После девяти дней полуторатысячеверстного
«Въезжая в этот город, — сказано в «Губернских очерках» о городе Крутогорске, под которым подразумевалась Вятка, — вы как будто чувствуете, что карьера ваша здесь кончилась, что вы ничего уже не можете требовать от жизни, что вам остается только жить в прошлом и переваривать ваши воспоминания. И в самом деле, из этого города даже дороги дальше никуда нет, как будто здесь конец миру».
Такое тяжелое, безрадостное чувство, столь не схожее с той счастливой — «анонимной», как скажет он позднее, — юной петербургской восторженностью, испытывал Салтыков, когда колеса тарантаса начали месить весеннюю грязь вятских улиц. До его сознания уже с полной отчетливостью дошел тот печальный факт, что Вятка для таких, как он, по мнению «вышнего» начальства — носителей вредных идей, потрясающих общественное спокойствие, — место ссылки, причем ссылки без суда, следствия и надежд на будущее. Оставалось одно — жить в прошлом, переваривать воспоминания. Ведь судьба сосланного по высочайшему повелению зависела лишь от «высочайшей» воли, иначе говоря, царского произвола: всю ужасающую тяжесть императорской десницы Салтыков постоянно чувствовал на протяжении многих лет ссылки.
Дальше этого постылого города, куда он заброшен «волшебством», казалось Салтыкову, и путей-то никаких нет, что за рекой, что течет под горой, на которой расположился город, воистину конец миру, что река эта — как бы граница между бытием и небытием.
Вскоре, однако, он убедился, что пути эти есть, что они ведут и дальше — на Урал и в Сибирь, и пути эти для многих, подобных ему, — пути ссылки. Через Вятку пролегала большая дорога от Петербурга и Москвы к Тобольску, по которой был препровожден в первые дни 1850 года на каторгу в Сибирь участник, как и Салтыков, социалистического кружка Петрашевского Федор Михайлович Достоевский.
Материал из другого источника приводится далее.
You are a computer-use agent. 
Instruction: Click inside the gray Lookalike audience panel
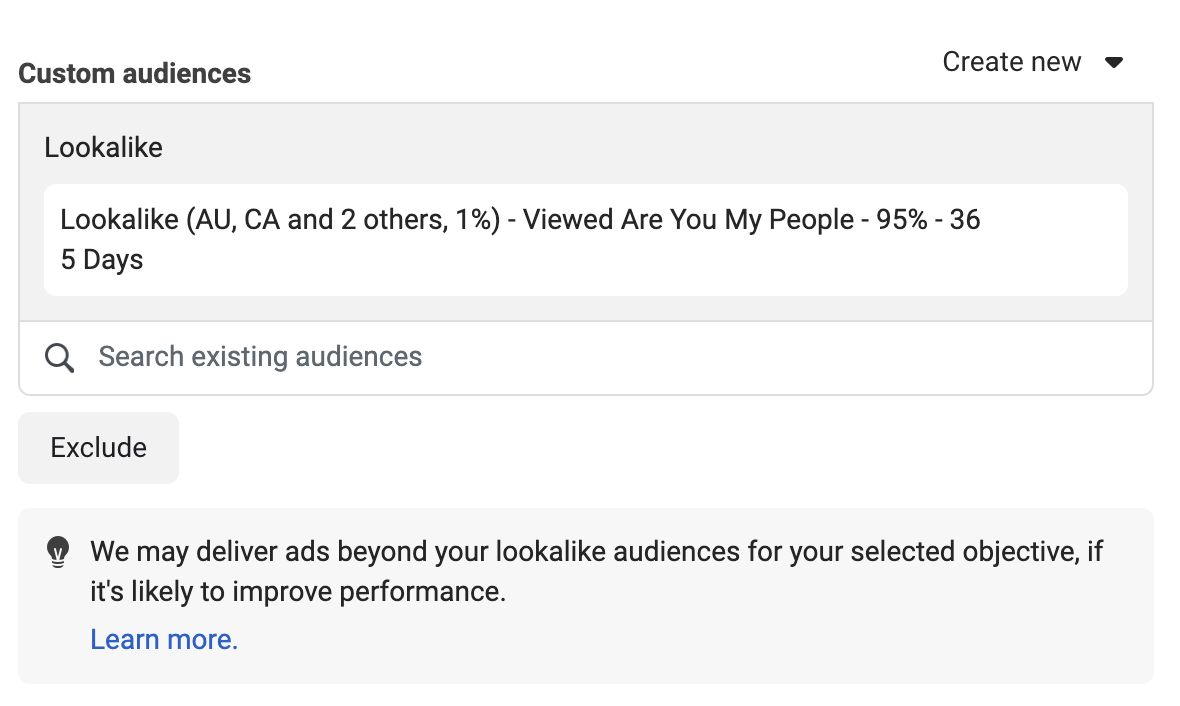click(x=585, y=212)
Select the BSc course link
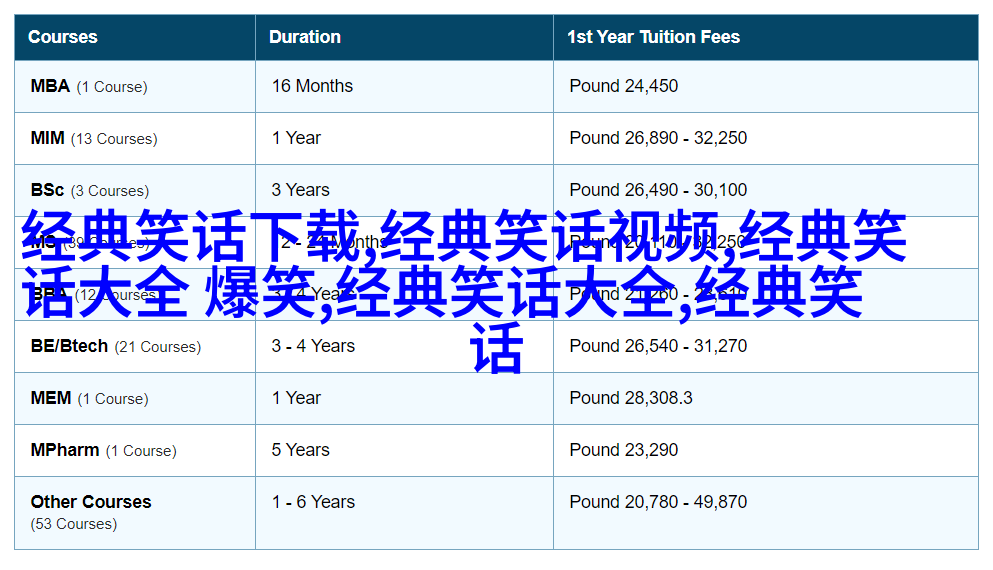 46,190
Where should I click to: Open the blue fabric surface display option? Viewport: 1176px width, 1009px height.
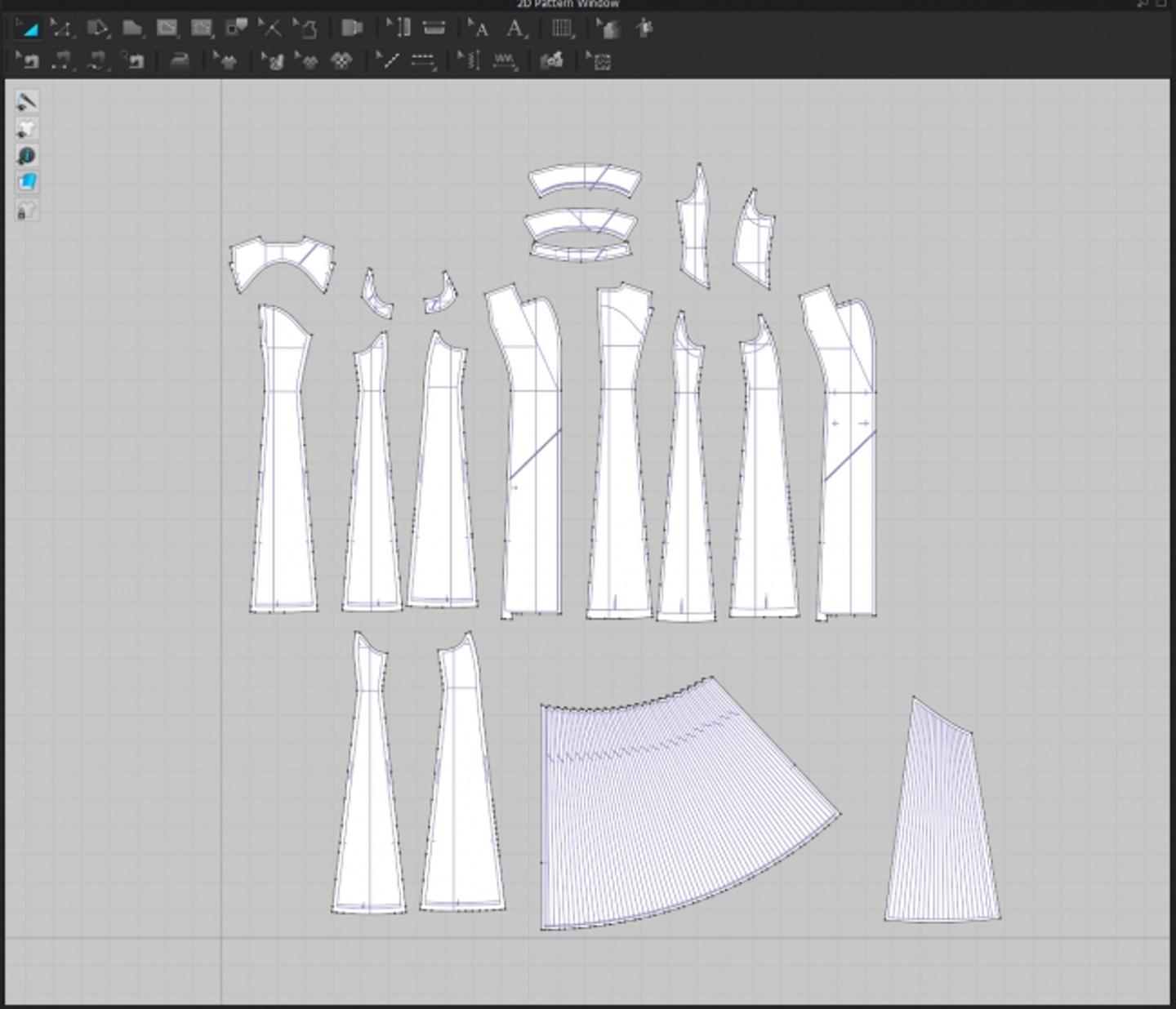(x=27, y=182)
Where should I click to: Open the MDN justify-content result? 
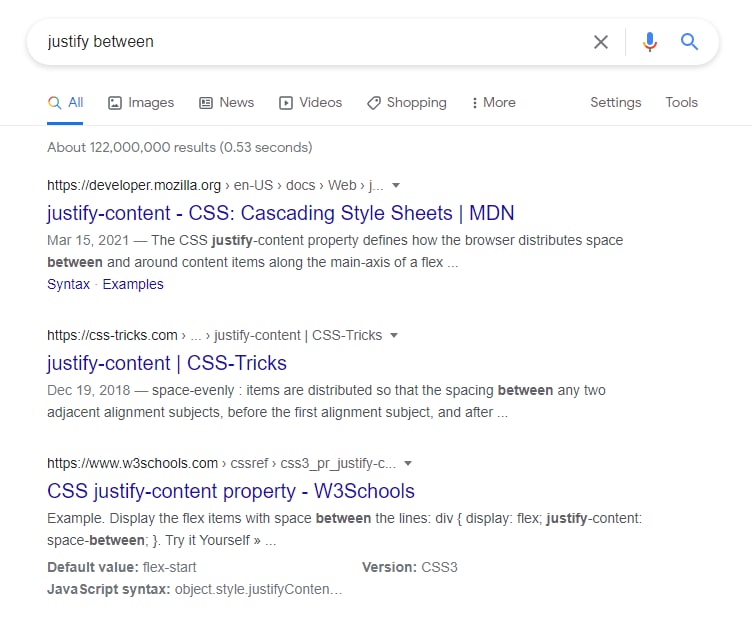[x=280, y=213]
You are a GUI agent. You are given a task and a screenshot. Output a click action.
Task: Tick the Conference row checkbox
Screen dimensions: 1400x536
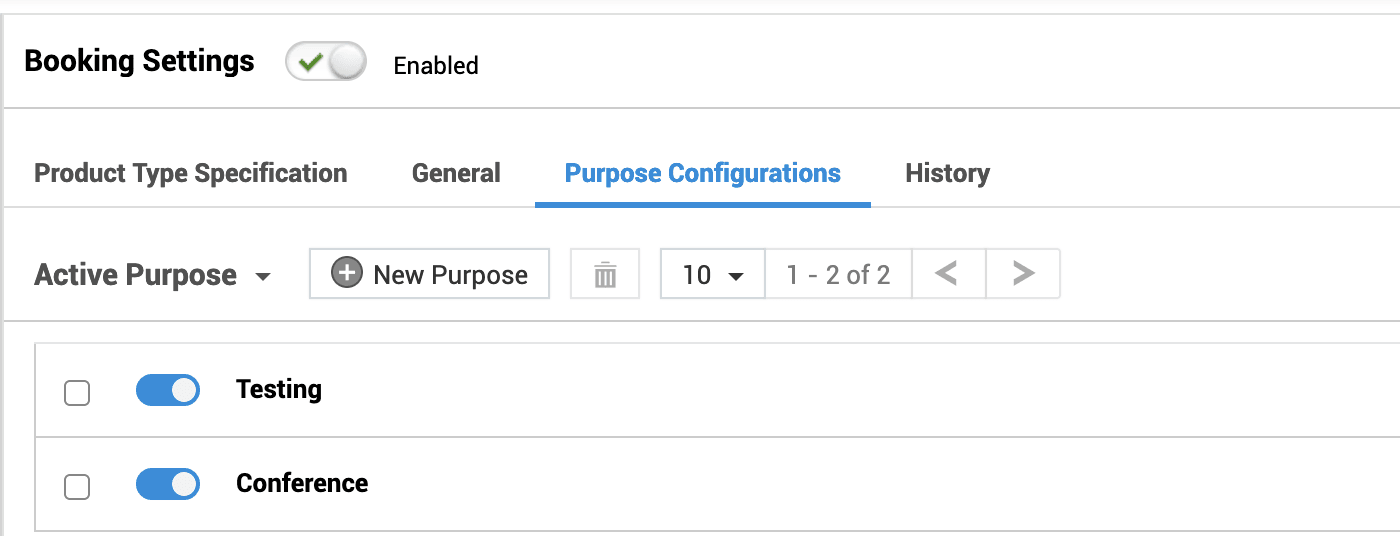(77, 487)
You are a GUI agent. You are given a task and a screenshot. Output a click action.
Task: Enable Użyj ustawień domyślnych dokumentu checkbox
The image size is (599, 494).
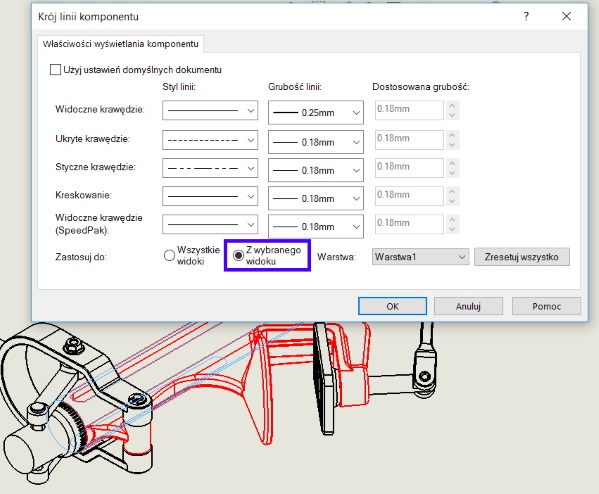click(55, 70)
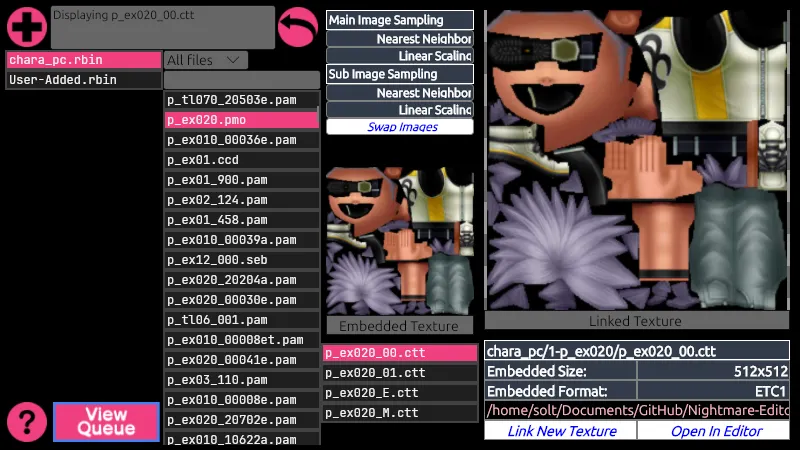Click the pink back arrow icon
This screenshot has width=800, height=450.
click(298, 27)
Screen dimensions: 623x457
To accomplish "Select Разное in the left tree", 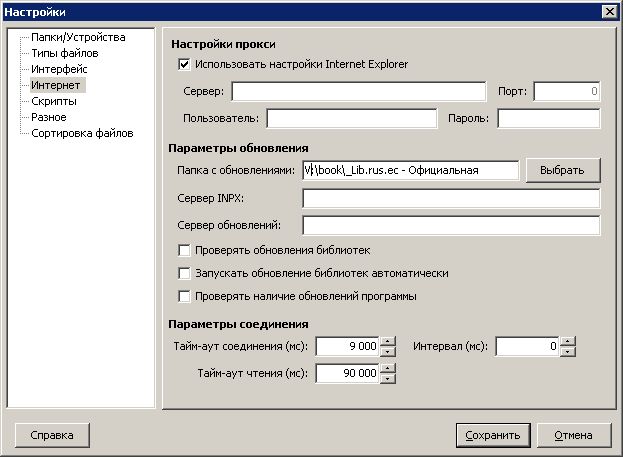I will pos(49,117).
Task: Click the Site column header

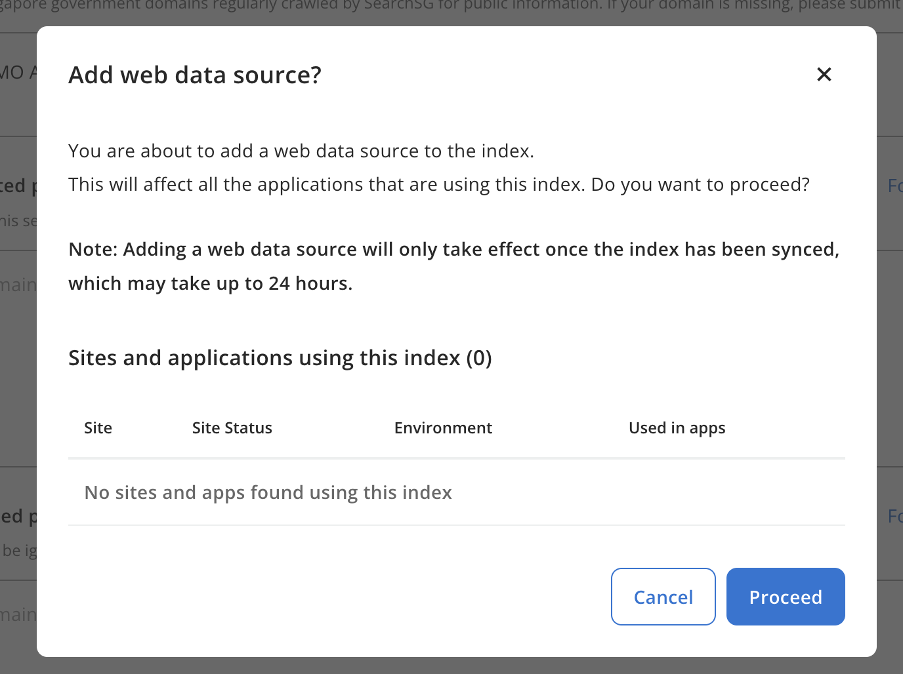Action: click(98, 427)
Вятская губерния, в основной своей части, лежала как раз по ту сторону реки, на тех необозримых просторах лесов, лугов и болот, которые открывались с речного крутояра, от кремля и городского сада.
Когда-то, еще в конце XII века, вольные новгородские люди — «ушкуйники» (ушкуй — речное судно, лодка), приплывавшие в поисках добычи и новых земель по рекам Волге, Каме и Вятке к их верховьям и истокам, увидели, как говорится в одной древнерусской рукописи, «на высокой и прекрасной горе» «устроенный град чудской» (чудь — древнерусское название финно-угорских племен). Впоследствии, возвращаясь из своих многочисленных за семилетие служебных скитаний, подъезжая к городу с луговой, пойменной стороны реки, наслаждался Салтыков великолепной панорамой, которую столь любовно воспроизвел впоследствии на первых же страницах «Губернских очерков». Конечно, это был уже не тот «чудской град», который увидели и которым завладели древние новгородцы, а рядовой губернский город Российской империи, та самая «губерния», которую незадолго до того так беспощадно живописал Гоголь на страницах «Мертвых душ» (впрочем, гоголевский город был расположен к столицам все же ближе, чем Вятка).